Your FSP may only receive or offer the financial interests referred to in points 2, 3, and 4 above if:
- the financial interests are reasonably commensurate with the service being rendered. This takes into account the nature of the service and the resources, skills and competencies reasonably required to perform it;
- payment does not result in you or your representative being remunerated more than once for performing a similar service;
- it mitigates actual or potential conflicts between the interests of clients and the person receiving the financial interests; and
- payment aligns with fair outcomes to clients.
If you are providing services to clients that are not considered advice and intermediary services under the FAIS Act, you can usually charge a fee for these services.
It is also critical that your fee structure reflects the Treating Customers Fairly objectives, particularly Outcome 1. This refers to a culture of fair treatment of clients, which must guide all the business activities of your FSP.
Operating costs
Further, what are the operational costs of providing or offering each of your services?

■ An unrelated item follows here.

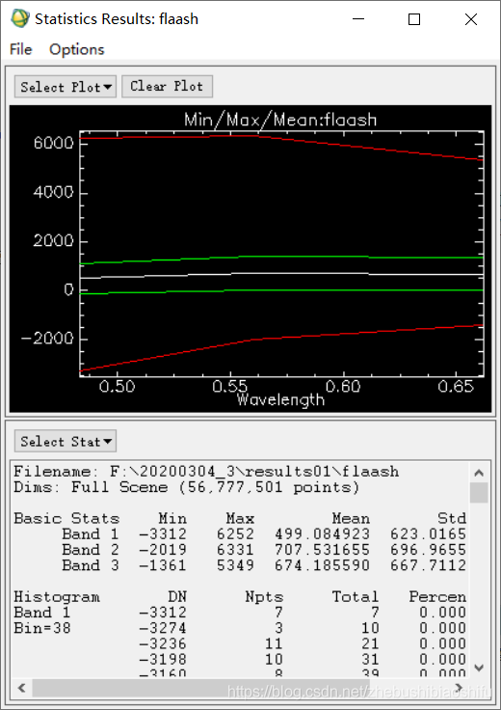Click the Clear Plot button
Screen dimensions: 501x710
point(167,87)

Be sure to factor in ‘time spent’. This reflects the hourly rate of the persons in your business, from the owners and representatives to the administrative staff. There should be a correlation between time spent and income received.
External support costs should also be incorporated in your fees. Examples of such costs are the fees for your App or website through which you provide your services.
Knowing the costs of bringing new clients onboard and rendering services to existing clients, you can apply a segmented approach in respect of costing versus the choice of service without compromising your value proposition.
Once you know where your income is coming from, as well as the full details of your expenses, you can make an informed decision regarding revising your fee structure.
Awareness of your value
FSPs are in the business of selling an intangible product, namely peace of mind. This is not as easy as selling a tangible product such as a car that buyers can drive immediately after parting with their money. However, when a financial product is sold, customer gratification is delayed until a time in the future, such as retirement or when an insured event happens. It is therefore important that clients understand the value you add and have insight into your cost structure.
A great tool to use for this is your disclosure letter. You can use it to explain to clients how difficult it is to obtain and maintain an FSP licence. You could mention that you require a qualification to operate, like a doctor or legal practitioner. In addition to the RE exams, you are required to gain Continuous Professional Development (CPD) hours. You also need Professional Indemnity Insurance to operate. The general public knows little about the advice industry and services and the only way to improve their awareness is to tell them.
Another way to communicate value is through your service level agreements (SLAs) with clients. Your SLAs should clarify what clients can expect from you as well as your responsibility, which is the ideal opportunity to demonstrate the fair treatment of clients.